==== Exercise input ====
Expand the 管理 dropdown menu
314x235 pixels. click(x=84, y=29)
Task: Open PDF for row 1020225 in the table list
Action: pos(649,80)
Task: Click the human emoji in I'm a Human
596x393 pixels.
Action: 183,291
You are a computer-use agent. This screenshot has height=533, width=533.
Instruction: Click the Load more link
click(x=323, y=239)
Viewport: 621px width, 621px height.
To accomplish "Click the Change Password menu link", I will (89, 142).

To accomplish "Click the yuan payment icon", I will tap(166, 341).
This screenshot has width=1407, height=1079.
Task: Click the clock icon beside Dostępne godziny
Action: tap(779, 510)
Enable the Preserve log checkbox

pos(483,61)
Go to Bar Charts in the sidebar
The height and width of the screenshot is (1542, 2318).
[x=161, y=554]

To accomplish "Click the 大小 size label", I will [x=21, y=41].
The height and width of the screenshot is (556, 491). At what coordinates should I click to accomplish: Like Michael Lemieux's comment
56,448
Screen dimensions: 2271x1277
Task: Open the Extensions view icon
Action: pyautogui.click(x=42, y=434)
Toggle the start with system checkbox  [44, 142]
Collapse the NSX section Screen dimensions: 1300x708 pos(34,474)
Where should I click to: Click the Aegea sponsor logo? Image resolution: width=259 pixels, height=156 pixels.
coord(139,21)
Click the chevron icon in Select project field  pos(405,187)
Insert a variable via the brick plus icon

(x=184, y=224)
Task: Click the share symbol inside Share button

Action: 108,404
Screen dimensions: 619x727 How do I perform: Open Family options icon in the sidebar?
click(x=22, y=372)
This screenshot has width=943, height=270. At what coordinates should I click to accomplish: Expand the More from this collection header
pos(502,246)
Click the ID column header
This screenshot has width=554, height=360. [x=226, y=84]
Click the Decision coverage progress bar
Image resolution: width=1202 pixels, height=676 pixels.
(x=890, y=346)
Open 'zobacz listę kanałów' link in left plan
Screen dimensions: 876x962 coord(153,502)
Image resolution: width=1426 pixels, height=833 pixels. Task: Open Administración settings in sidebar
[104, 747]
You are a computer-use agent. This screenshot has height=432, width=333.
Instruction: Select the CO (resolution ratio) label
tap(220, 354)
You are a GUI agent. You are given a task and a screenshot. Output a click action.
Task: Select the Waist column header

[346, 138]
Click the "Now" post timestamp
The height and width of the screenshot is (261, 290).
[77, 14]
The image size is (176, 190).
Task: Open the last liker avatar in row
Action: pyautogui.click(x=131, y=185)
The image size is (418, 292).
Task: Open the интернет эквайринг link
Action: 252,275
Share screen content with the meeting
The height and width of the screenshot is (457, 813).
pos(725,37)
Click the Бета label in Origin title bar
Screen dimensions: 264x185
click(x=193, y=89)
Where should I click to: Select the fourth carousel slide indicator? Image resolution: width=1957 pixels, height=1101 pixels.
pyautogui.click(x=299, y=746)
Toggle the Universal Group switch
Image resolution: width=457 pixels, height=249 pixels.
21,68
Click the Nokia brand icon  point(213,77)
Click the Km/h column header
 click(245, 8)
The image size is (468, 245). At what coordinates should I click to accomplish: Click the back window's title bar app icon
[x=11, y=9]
====
> **Problem statement**:
Express the material above as a numbered list, omitting any blank lines.

> **Result below**:
1. Expand the 管理 dropdown menu
2. 314x235 pixels. click(x=84, y=29)
3. Task: Open PDF for row 1020225 in the table list
4. Action: pos(649,80)
5. Task: Click the human emoji in I'm a Human
6. 596x393 pixels.
7. Action: 183,291
8. You are a computer-use agent. This screenshot has height=533, width=533.
9. Instruction: Click the Load more link
10. click(x=323, y=239)
11. Viewport: 621px width, 621px height.
12. To accomplish "Click the Change Password menu link", I will (89, 142).
13. To accomplish "Click the yuan payment icon", I will tap(166, 341).
14. This screenshot has width=1407, height=1079.
15. Task: Click the clock icon beside Dostępne godziny
16. Action: tap(779, 510)
17. Enable the Preserve log checkbox
18. pos(483,61)
19. Go to Bar Charts in the sidebar
20. The height and width of the screenshot is (1542, 2318).
21. [x=161, y=554]
22. To accomplish "Click the 大小 size label", I will [x=21, y=41].
23. The height and width of the screenshot is (556, 491). At what coordinates should I click to accomplish: Like Michael Lemieux's comment
24. 56,448
25. Screen dimensions: 2271x1277
26. Task: Open the Extensions view icon
27. Action: pyautogui.click(x=42, y=434)
28. Toggle the start with system checkbox  [44, 142]
29. Collapse the NSX section Screen dimensions: 1300x708 pos(34,474)
30. Where should I click to: Click the Aegea sponsor logo? Image resolution: width=259 pixels, height=156 pixels.
31. coord(139,21)
32. Click the chevron icon in Select project field  pos(405,187)
33. Insert a variable via the brick plus icon
34. (x=184, y=224)
35. Task: Click the share symbol inside Share button
36. Action: 108,404
37. Screen dimensions: 619x727 How do I perform: Open Family options icon in the sidebar?
38. click(x=22, y=372)
39. This screenshot has width=943, height=270. At what coordinates should I click to accomplish: Expand the More from this collection header
40. pos(502,246)
41. Click the ID column header
42. This screenshot has width=554, height=360. [x=226, y=84]
43. Click the Decision coverage progress bar
44. Image resolution: width=1202 pixels, height=676 pixels.
45. (x=890, y=346)
46. Open 'zobacz listę kanałów' link in left plan
47. Screen dimensions: 876x962 coord(153,502)
48. Image resolution: width=1426 pixels, height=833 pixels. Task: Open Administración settings in sidebar
49. [104, 747]
50. You are a computer-use agent. This screenshot has height=432, width=333.
51. Instruction: Select the CO (resolution ratio) label
52. tap(220, 354)
53. You are a GUI agent. You are given a task and a screenshot. Output a click action.
54. Task: Select the Waist column header
55. [346, 138]
56. Click the "Now" post timestamp
57. The height and width of the screenshot is (261, 290).
58. [77, 14]
59. The image size is (176, 190).
60. Task: Open the last liker avatar in row
61. Action: pyautogui.click(x=131, y=185)
62. The image size is (418, 292).
63. Task: Open the интернет эквайринг link
64. Action: 252,275
65. Share screen content with the meeting
66. The height and width of the screenshot is (457, 813).
67. pos(725,37)
68. Click the Бета label in Origin title bar
69. Screen dimensions: 264x185
70. click(x=193, y=89)
71. Where should I click to: Select the fourth carousel slide indicator? Image resolution: width=1957 pixels, height=1101 pixels.
72. pyautogui.click(x=299, y=746)
73. Toggle the Universal Group switch
74. Image resolution: width=457 pixels, height=249 pixels.
75. 21,68
76. Click the Nokia brand icon  point(213,77)
77. Click the Km/h column header
78.  click(245, 8)
79. The image size is (468, 245). At what coordinates should I click to accomplish: Click the back window's title bar app icon
80. [x=11, y=9]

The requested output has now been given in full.